Test with realistic customer conversations, not only direct API calls. The agent's decision to use a tool depends on the customer's wording, the WhatsApp number instance prompt, the tool description, and which integrations are granted to that WhatsApp number.
Example: if the support plugin is granted to the support WhatsApp number but you test from the sales WhatsApp number, the sales agent will not see the support plugin tools.
Sandbox mode
Sandbox mode lets your organization test a plugin before publishing it.
| Area | Sandbox behavior |
|---|---|
| Visibility | Only your organization can see it |
| Review | No public review required |
| Secret | Sandbox secret, shown once |
| Tool calls | Real calls from your granted instances |
| Customer testing | Works with real WhatsApp conversations |
Use sandbox mode for private internal plugins, prototypes, and pre-release testing.
Install and grant checklist
Before sending WhatsApp test messages, confirm:
- Manifest URL is public and reachable over HTTPS.
- Manifest validates successfully.
- Sandbox secret is saved.
- Required configuration fields are filled.
- Requested plugin permissions are understandable and not broader than needed.
- Plugin is installed for the organization.
- Plugin is granted to the target WhatsApp number instance.
- Any required platform toolkit is installed and granted to the same WhatsApp number instance.
- The WhatsApp number instance prompt explains when to use the plugin.
- Your endpoint is deployed and logging requests.
Conversation test script
Use a predictable test script.
Example for a support plugin:
Customer: My order arrived damaged and I need help.
Expected: Agent creates a support ticket and gives the ticket ID.Example for a delivery plugin:
Customer: Where is order MAT-2026-0510-0041?
Expected: Agent calls delivery lookup and summarizes delivery status.Example for a booking plugin:
Customer: I want to book a repair consultation tomorrow afternoon.
Expected: Agent checks availability before confirming.What to inspect
After each test, inspect:
| Item | What to look for |
|---|---|
| Agent behavior | Did the agent call the right tool? |
| Tool input | Did the agent send complete and valid fields? |
| Endpoint logs | Did your endpoint verify and process the request? |
| Tool response | Was the JSON compact and customer-safe? |
| WhatsApp reply | Did the agent explain the result clearly? |
| Dashboard logs | Does the execution show success or failure? |
If the agent does not call the tool
Common causes:
- Plugin is installed but not granted to the WhatsApp number instance you are testing.
- Tool description is too vague.
- Instance prompt does not mention the workflow.
- Customer wording does not match the tool's purpose.
- Input schema asks for data the agent does not have.
Fixes:
- Grant the plugin to the correct WhatsApp number instance.
- Rewrite the tool description with trigger phrases.
- Add prompt guidance to the WhatsApp number instance.
- Add optional fields where the agent may not always know a value.
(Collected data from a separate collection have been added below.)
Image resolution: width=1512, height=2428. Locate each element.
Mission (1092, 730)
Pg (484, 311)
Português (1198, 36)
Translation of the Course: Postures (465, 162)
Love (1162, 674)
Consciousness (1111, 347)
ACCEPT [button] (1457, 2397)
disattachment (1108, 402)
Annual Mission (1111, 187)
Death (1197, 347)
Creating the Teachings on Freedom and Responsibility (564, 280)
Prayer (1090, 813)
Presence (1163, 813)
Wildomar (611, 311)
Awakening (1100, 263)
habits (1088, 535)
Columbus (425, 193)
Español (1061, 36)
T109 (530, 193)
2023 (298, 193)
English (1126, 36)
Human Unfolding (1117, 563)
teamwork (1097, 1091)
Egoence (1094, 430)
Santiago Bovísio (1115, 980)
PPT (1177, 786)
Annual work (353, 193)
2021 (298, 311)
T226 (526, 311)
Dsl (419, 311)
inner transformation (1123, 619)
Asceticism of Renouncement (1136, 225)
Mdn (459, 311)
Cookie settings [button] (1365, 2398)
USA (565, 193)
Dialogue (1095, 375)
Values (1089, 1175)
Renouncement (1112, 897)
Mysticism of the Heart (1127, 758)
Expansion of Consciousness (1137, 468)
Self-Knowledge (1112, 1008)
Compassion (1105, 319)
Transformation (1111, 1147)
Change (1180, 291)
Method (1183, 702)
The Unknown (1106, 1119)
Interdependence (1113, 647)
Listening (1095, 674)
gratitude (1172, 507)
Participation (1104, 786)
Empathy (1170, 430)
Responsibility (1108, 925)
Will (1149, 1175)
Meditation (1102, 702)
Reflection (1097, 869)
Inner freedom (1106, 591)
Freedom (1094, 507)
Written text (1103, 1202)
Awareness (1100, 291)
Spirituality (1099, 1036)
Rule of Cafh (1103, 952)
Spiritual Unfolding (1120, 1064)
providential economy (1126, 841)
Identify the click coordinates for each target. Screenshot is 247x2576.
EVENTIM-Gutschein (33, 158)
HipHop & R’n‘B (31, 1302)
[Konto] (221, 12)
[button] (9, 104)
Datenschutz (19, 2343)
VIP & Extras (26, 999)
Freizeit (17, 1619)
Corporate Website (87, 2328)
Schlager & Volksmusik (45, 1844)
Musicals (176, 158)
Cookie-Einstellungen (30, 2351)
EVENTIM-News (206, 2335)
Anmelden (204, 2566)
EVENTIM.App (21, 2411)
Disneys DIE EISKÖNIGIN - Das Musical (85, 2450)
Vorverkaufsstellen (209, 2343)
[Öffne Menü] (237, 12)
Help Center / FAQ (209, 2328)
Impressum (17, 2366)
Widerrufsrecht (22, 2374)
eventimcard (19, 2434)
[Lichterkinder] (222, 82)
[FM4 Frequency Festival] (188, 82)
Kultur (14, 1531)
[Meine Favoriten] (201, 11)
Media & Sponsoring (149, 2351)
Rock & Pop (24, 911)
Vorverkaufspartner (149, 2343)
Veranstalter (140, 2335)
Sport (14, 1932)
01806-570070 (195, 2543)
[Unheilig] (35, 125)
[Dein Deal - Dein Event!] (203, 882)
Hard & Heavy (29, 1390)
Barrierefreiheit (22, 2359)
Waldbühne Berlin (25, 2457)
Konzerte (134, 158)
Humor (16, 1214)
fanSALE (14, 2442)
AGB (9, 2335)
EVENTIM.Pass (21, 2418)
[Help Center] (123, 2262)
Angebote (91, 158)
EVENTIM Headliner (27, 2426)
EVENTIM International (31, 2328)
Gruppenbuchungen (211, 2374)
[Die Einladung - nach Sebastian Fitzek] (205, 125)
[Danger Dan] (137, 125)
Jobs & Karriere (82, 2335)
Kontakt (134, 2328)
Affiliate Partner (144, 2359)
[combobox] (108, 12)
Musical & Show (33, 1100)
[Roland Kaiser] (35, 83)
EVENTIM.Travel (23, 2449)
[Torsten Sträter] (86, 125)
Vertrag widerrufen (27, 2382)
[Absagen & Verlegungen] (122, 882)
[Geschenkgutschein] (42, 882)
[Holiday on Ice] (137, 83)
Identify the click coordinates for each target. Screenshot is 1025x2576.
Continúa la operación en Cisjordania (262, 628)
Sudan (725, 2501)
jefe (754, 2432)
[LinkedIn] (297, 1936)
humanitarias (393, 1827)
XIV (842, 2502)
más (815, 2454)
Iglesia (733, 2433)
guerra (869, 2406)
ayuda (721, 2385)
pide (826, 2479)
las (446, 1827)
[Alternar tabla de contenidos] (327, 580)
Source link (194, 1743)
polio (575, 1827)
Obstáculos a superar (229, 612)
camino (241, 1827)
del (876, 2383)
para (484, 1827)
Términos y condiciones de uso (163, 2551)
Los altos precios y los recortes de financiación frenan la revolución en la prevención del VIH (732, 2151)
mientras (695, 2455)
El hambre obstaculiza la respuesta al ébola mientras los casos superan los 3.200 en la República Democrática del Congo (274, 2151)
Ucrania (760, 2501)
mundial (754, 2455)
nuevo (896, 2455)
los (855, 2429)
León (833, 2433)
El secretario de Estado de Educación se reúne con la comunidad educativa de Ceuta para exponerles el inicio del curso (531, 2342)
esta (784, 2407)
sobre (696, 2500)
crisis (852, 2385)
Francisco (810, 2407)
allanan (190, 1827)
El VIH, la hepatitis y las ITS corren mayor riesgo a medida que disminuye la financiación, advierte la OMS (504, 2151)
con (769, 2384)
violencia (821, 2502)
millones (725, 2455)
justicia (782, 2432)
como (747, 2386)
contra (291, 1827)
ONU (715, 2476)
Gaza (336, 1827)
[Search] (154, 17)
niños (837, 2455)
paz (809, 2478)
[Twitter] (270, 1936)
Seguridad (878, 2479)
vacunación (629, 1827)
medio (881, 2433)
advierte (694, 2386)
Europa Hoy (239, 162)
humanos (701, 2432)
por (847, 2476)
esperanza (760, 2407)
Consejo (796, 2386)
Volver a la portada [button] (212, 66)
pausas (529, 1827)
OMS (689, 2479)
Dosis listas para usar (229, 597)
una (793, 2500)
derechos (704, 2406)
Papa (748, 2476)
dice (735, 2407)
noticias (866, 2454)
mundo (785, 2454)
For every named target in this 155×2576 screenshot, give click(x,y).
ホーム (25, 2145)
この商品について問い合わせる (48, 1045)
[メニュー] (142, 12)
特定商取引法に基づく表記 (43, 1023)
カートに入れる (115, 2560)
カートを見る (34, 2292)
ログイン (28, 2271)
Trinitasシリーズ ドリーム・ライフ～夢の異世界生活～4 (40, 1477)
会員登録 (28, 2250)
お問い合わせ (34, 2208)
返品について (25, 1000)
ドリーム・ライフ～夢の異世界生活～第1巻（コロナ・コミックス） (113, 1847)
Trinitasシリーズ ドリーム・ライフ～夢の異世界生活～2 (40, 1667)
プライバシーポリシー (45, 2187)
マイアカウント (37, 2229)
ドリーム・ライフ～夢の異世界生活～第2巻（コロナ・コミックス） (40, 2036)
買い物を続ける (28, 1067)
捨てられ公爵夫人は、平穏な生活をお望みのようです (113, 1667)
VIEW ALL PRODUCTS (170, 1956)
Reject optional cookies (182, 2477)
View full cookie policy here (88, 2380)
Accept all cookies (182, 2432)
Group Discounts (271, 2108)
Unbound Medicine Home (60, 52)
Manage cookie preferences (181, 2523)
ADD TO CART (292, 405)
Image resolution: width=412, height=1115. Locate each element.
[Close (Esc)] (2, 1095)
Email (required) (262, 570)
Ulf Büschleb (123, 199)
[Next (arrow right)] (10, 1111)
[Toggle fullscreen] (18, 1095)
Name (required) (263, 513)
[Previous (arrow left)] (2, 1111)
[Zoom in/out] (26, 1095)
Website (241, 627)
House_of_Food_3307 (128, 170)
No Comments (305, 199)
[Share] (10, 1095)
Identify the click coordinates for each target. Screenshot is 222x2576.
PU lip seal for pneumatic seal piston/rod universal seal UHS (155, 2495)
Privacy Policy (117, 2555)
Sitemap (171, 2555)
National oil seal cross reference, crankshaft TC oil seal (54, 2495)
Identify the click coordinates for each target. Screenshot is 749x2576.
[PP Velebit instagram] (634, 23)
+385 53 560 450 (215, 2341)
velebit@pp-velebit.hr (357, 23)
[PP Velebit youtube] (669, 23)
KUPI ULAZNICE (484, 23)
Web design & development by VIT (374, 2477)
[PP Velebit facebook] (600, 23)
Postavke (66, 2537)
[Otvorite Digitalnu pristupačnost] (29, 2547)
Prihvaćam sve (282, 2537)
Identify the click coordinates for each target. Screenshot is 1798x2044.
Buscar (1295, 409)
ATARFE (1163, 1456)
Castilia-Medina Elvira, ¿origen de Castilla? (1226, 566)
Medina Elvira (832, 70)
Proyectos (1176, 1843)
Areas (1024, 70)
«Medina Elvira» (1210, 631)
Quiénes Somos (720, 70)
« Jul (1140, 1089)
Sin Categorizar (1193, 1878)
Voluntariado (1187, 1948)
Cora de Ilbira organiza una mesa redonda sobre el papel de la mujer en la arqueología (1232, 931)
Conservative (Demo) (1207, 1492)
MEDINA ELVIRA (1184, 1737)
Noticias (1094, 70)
- Split one broad tool into smaller specific tools.
If the agent calls the tool too often
Common causes:
- Tool description is too broad.
- Tool name sounds like a general-purpose answer.
- The prompt tells the agent to use the plugin for too many cases.
Fixes:
- Add "Use this only when..." language.
- Add "Do not use this for..." language.
- Separate read-only tools from side-effect tools.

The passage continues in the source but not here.